Adorno a écrit dans sa Théorie esthétique : « À l'heure actuelle, l'art moderne significatif est totalement insignifiant dans une société qui se contente de le tolérer. Cette situation affecte l'art lui-même, lui faisant porter les marques de l'indifférence : il y a le sentiment troublant que cet art pourrait tout aussi bien être différent ou ne pas exister du tout. » Et : « L'esthétique, ou ce qu'il en reste... ne peut plus compter sur l'art comme un fait. Si l'art veut rester fidèle à son concept, il doit passer à l'anti-art, ou développer un sentiment de doute de soi né du fossé moral entre sa survie et les catastrophes humaines passées et futures. » Les remarques d'Adorno ont été publiées quelques années avant que Stella ne s'exprime à la radio. Je ne peux imaginer qu'ils se connaissaient, mais ces deux séries de remarques ont quelque chose en commun. Elles ont été prononcées avec des voix différentes, parmi des contemporains différents et devant des publics différents, mais elles disent quelque chose de similaire sur l'importance, ou l'inévitabilité, du doute. Toutes deux suggèrent que pour continuer d'exister, l'art doit en quelque sorte enregistrer en lui-même la possibilité de sa non-existence. Adorno a proposé une théorie pour expliquer pourquoi cela pourrait être le cas ; Stella a proposé une interprétation pratique du problème, une façon de continuer, un moyen de maintenir et peut-être de renouveler le doute de soi qui, pour Adorno, caractérisait l'art moderne.

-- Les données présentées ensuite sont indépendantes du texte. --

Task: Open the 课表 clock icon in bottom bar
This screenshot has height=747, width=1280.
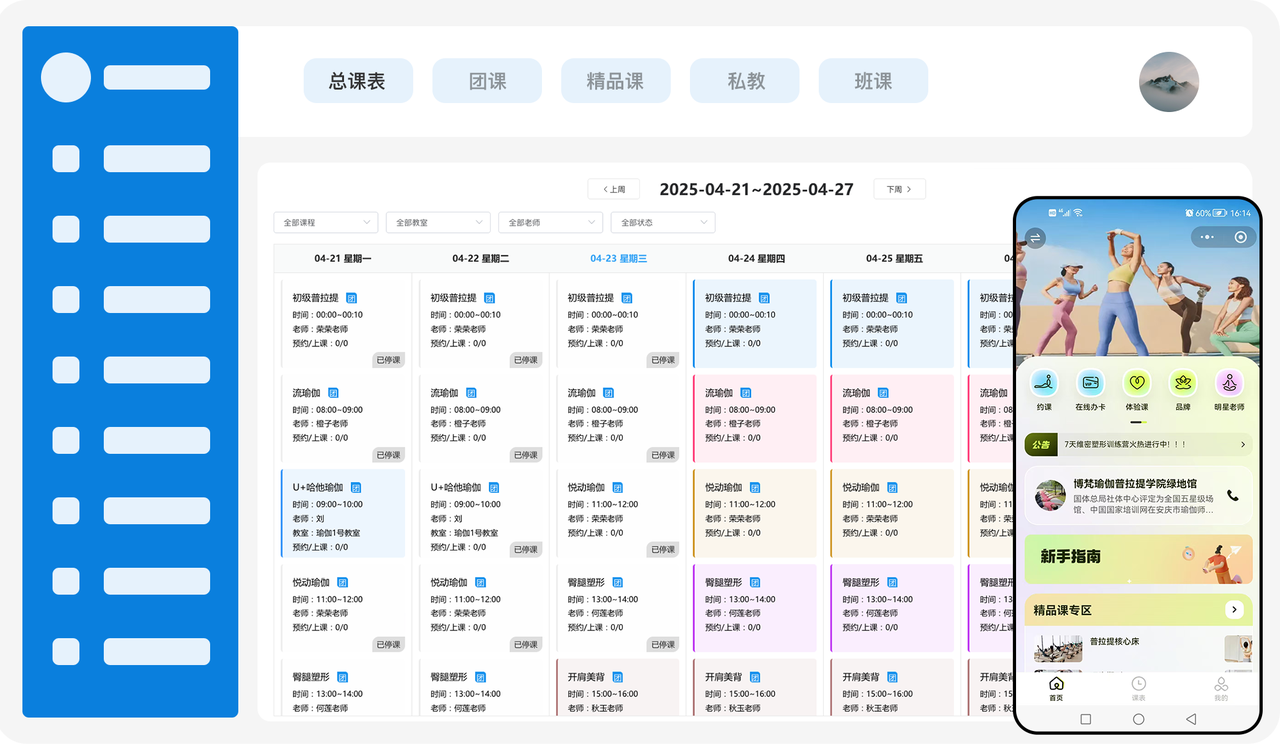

Ce n'est pas de l'art pur, mais ce n'est pas non plus la fin de l'art. Ce n'est pas élevé, détaché et exclusif, mais ce n'est pas non plus la « fusion de l'art dans la praxis de la vie ». C'est plutôt quelque chose entre ces deux extrêmes, quelque chose de moins sûr de lui-même et de sa place dans le monde. Ce n'est pas la théorie selon laquelle tous les arts doivent résister ou supprimer l'influence de tous les autres arts, que chaque art doit se distancier de tout ce qui n'est pas de l'art et que c'est seulement ainsi que sa valeur peut être préservée. Mais ce n'est pas non plus l'exigence de la dissolution des arts les uns dans les autres, d'une fusion ou d'un effacement des frontières entre l'art et la vie. » (pp. 98-102)

-David Batchelor, Chromophobia, London, Reaktion Books, 2007 (2000 pour la première édition), 125 pages.